Barometro sui Comportamenti di Pagamento Asia Pacifico (IT)

Barometro sui comportamenti di pagamento

  • Australia,
  • Cina ,
  • Agricoltura ,
  • Trasporti,

02 dicembre 2015

Il Sondaggio Atradius evidenzia un incremento dei ritardi nei pagamenti delle fatture B2B in Cina, che possono avere un effetto a catena sulla liquidità di alcune imprese in diversi paesi dell'area

Risultati indagine area Asia Pacifico

Termini di vendita

La regione Asia-Pacifico è destinata a rimanere il performer più dinamico della crescita globale nel medio termine. Questa previsione si basa su forti tassi di crescita economica previsti nella maggior parte dei paesi della regione. Questi tassi variano dal 2,5% di Hong Kong a oltre il 5% dell'Indonesia, che insieme all'India guidano la regione (crescita economica reale previsto pari a più del 7% per quest'anno), prendendo il posto della Cina quale motore principale della crescita. Sebbene gestito, il rallentamento della Cina, potrebbe portare ad un aumento delle insolvenze nel paese, innescando così un effetto a catena in altri mercati emergenti. In ogni caso, tale rallentamento non si prevede possa peggiorare le prospettive per la regione, che si attende una crescita elevata e stabile a medio termine.
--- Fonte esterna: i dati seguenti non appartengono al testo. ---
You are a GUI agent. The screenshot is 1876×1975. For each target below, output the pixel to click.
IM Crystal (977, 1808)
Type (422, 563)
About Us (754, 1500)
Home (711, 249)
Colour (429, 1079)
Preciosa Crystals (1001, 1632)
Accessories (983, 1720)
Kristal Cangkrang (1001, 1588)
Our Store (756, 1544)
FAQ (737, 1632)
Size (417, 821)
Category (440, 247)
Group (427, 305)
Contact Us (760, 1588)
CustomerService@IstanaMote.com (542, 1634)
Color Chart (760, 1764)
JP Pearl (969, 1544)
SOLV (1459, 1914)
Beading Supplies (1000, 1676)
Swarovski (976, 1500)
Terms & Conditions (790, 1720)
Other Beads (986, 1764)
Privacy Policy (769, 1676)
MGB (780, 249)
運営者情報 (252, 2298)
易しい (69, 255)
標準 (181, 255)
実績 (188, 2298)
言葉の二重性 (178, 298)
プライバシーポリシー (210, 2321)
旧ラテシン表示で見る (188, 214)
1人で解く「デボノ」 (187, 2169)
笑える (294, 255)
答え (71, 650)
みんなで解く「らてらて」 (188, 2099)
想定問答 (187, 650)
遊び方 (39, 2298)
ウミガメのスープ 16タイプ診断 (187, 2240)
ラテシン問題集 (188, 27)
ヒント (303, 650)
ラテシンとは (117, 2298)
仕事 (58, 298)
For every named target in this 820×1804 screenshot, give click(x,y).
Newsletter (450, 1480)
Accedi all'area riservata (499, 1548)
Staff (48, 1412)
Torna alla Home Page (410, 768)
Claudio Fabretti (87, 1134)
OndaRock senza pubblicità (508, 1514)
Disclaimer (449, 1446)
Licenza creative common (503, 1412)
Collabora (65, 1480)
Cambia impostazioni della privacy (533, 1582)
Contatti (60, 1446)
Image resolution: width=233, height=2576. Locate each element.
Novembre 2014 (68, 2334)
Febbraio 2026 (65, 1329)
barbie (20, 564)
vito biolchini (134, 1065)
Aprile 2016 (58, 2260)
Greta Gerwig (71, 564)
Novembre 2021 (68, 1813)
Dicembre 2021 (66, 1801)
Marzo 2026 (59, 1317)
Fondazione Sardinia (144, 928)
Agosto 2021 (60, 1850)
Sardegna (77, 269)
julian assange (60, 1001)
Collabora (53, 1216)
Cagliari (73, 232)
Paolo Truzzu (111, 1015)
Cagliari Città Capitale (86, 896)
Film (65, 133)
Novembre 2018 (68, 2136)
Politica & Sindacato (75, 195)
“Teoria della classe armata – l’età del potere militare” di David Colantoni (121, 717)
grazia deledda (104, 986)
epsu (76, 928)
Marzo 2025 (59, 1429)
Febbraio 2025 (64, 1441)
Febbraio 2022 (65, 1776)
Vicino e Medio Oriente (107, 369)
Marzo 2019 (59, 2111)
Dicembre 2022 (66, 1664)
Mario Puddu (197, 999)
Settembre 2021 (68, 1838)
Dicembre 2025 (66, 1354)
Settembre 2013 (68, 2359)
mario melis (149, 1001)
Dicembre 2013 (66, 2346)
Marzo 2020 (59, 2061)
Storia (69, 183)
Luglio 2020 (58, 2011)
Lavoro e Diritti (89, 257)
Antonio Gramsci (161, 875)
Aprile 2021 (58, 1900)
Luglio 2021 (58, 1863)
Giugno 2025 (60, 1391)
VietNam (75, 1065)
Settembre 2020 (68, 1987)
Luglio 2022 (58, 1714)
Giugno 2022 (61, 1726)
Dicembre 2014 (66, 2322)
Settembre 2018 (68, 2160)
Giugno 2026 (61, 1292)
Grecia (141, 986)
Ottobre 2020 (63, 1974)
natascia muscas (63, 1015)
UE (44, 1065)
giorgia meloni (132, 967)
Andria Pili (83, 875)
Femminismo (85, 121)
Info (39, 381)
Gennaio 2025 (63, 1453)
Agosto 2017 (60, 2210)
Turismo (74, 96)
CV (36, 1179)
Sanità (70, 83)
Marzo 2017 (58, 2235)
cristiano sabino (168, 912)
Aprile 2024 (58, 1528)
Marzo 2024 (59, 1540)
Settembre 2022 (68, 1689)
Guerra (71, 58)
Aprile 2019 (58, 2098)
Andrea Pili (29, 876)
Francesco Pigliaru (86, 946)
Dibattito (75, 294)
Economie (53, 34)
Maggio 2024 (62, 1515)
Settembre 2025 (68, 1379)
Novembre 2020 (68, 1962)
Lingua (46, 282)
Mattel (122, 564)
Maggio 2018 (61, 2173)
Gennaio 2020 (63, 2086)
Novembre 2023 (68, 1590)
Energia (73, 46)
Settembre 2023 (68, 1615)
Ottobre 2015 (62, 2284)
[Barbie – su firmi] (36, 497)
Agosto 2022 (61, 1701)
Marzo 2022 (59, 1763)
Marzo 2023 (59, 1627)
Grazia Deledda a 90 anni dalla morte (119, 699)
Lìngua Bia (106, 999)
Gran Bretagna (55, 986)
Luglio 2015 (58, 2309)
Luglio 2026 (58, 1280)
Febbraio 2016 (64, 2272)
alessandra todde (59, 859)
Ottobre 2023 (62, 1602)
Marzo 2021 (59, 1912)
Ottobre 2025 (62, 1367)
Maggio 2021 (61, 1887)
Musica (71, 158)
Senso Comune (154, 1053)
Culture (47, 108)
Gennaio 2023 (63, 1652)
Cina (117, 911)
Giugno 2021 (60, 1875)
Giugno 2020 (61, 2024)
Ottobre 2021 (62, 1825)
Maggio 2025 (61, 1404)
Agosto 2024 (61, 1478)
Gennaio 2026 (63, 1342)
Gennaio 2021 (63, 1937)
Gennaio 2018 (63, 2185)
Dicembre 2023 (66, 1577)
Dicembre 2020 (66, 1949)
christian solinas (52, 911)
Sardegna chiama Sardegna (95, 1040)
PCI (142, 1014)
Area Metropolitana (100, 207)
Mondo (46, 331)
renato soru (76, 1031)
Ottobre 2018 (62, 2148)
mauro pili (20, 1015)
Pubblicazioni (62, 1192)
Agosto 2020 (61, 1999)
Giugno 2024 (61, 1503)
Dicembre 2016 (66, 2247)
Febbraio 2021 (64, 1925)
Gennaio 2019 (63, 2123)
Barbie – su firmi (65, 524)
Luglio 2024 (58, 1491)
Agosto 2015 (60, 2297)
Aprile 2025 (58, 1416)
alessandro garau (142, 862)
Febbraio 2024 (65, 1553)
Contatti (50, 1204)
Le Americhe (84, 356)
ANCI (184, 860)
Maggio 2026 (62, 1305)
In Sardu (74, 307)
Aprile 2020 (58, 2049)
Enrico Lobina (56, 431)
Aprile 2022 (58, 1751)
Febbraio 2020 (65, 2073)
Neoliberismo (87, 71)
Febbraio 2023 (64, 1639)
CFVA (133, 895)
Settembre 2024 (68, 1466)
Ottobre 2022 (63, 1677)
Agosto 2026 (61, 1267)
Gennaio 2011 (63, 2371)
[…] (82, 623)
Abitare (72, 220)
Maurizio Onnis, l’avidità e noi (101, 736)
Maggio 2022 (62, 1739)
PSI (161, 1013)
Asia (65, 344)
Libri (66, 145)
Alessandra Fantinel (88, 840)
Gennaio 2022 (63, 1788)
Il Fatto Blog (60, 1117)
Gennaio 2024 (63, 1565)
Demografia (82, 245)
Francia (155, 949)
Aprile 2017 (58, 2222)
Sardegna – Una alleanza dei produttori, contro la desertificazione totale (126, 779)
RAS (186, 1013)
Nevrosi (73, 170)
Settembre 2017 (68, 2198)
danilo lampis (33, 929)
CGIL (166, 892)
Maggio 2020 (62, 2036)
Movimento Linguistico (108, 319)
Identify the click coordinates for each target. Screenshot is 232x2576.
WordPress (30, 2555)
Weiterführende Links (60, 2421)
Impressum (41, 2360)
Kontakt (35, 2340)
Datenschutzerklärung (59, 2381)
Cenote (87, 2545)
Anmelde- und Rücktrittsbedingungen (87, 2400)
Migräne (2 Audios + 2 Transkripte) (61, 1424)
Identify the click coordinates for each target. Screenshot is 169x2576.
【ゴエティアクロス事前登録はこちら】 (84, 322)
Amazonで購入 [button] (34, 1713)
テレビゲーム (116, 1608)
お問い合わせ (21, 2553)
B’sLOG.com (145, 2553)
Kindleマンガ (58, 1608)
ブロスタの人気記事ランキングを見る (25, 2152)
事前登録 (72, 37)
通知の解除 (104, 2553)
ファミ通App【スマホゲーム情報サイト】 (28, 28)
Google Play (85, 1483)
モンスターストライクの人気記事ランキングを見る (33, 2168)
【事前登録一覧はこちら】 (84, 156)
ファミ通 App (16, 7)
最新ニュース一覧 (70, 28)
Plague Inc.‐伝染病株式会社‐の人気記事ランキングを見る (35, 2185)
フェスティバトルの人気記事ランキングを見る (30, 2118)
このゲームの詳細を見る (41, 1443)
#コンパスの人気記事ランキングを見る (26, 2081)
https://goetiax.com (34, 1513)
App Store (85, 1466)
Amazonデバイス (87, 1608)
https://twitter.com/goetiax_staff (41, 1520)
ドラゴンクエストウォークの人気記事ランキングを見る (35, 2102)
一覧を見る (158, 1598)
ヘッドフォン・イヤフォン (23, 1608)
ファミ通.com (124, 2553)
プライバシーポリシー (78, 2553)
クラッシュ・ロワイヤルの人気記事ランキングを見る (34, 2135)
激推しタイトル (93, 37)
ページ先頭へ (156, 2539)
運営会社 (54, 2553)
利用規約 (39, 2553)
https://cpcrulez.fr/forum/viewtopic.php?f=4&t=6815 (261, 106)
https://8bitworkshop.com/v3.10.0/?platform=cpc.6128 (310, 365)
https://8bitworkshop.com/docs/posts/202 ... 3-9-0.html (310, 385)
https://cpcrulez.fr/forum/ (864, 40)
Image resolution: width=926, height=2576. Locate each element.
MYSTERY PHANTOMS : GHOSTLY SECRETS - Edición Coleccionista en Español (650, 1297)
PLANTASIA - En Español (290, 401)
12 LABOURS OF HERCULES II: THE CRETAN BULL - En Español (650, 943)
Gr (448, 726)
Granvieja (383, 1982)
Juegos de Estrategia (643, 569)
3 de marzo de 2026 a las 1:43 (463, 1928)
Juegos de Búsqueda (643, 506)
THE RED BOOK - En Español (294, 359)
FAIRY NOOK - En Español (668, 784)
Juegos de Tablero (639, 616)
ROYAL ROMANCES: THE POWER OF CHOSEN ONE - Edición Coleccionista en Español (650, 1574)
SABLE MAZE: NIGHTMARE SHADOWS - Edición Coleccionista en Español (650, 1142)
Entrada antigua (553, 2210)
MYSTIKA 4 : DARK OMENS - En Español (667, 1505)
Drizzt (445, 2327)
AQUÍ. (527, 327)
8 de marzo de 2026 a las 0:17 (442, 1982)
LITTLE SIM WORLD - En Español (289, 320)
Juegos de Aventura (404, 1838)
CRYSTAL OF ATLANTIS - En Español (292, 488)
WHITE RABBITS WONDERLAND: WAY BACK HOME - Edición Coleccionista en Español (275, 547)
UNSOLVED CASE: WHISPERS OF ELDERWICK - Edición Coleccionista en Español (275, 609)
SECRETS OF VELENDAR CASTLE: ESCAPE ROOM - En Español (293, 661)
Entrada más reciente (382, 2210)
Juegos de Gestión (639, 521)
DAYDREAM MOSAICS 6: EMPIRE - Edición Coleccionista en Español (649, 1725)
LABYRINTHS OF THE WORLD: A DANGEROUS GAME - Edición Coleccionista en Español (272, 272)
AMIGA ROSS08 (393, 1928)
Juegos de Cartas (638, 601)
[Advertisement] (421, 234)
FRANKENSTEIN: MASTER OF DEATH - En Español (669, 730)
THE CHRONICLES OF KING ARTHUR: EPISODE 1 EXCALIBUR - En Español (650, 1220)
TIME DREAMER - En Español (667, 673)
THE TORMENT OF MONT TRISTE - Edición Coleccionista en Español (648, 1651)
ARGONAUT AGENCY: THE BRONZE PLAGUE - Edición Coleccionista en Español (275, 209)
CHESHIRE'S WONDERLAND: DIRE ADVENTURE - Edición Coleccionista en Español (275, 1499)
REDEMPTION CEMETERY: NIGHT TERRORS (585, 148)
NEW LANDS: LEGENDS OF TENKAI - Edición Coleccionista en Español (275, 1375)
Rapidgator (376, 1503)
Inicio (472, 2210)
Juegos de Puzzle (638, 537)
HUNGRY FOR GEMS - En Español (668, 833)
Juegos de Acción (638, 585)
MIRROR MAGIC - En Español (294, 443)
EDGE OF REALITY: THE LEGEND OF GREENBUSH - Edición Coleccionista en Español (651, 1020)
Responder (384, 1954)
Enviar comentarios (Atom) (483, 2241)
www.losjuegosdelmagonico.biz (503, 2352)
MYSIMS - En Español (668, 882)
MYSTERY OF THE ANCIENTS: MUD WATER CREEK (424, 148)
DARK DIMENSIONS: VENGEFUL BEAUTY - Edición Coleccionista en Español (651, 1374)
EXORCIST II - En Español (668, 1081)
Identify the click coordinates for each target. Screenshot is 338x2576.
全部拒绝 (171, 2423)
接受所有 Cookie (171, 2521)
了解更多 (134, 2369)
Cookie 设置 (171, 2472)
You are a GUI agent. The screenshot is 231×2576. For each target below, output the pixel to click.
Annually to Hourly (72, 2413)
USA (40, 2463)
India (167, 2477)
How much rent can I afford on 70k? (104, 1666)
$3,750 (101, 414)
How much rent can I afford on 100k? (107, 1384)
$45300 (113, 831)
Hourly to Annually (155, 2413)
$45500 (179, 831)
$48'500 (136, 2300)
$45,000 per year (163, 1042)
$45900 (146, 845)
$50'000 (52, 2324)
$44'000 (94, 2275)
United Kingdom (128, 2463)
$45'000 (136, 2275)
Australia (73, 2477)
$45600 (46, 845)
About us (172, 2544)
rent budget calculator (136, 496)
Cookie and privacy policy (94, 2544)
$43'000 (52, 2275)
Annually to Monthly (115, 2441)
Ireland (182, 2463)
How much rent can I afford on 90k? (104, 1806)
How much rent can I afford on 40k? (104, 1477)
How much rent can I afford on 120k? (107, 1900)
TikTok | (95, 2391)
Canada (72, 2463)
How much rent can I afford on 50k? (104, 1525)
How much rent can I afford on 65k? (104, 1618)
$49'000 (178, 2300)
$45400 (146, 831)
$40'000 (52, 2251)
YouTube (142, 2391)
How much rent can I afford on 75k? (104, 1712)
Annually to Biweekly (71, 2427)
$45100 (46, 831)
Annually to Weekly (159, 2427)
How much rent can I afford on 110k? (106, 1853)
In questo contesto, le imprese in Asia-Pacifico sembrano fare un ampio uso di credito commerciale sia nell'attività commerciale interna e sui mercati esteri. Come rileva la nostra indagine, il 91% degli intervistati in tutti i paesi analizzati nella regione (Australia, Cina, Hong Kong, India, Indonesia, Giappone, Singapore e Taiwan) ha indicato di aver concesso credito commerciale ai propri clienti B2B nel corso dell'anno passato. Questo è leggermente superiore in America (89%) e significativamente più che in Europa (76,2%).

l'Australia e il Giappone sono i più conservatori, mentre l'India e Hong Kong mostrano l'atteggiamento più liberale verso l'offerta di condizioni di credito commerciale ai propri clienti B2B. Nei restanti paesi oggetto dell'indagine, gli intervistati mostrano una certa selettività nei confronti dei propri clienti B2B, con vendite basate sul credito che vanno dal dal 35% al 60% delle loro vendite nazionali ed esteri.

In media, il 50,6% del valore totale delle vendite B2B sul mercato domestico nella regione Asia-Pacifico sono state fatte a credito, rispetto al 42,5% delle vendite effettuate ai clienti B2B stranieri. Le medie per le Americhe sono il 49,3% per le vendite sul mercato interno e il 40,1% per le vendite all'estero; mentre per l'Europa, le medie sono il 44,3% nazionale e il 37,9% stranieri. Questi risultati evidenziano che le imprese intervistate nell'area Asia Pacifico, nelle Americhe e in Europa percepiscono le vendite  a credito sui mercati nazionali meno rischiose, in termini di potenziale mancato pagamento dei clienti, rispetto alle attività commerciali a credito sviluppate con clienti stranieri.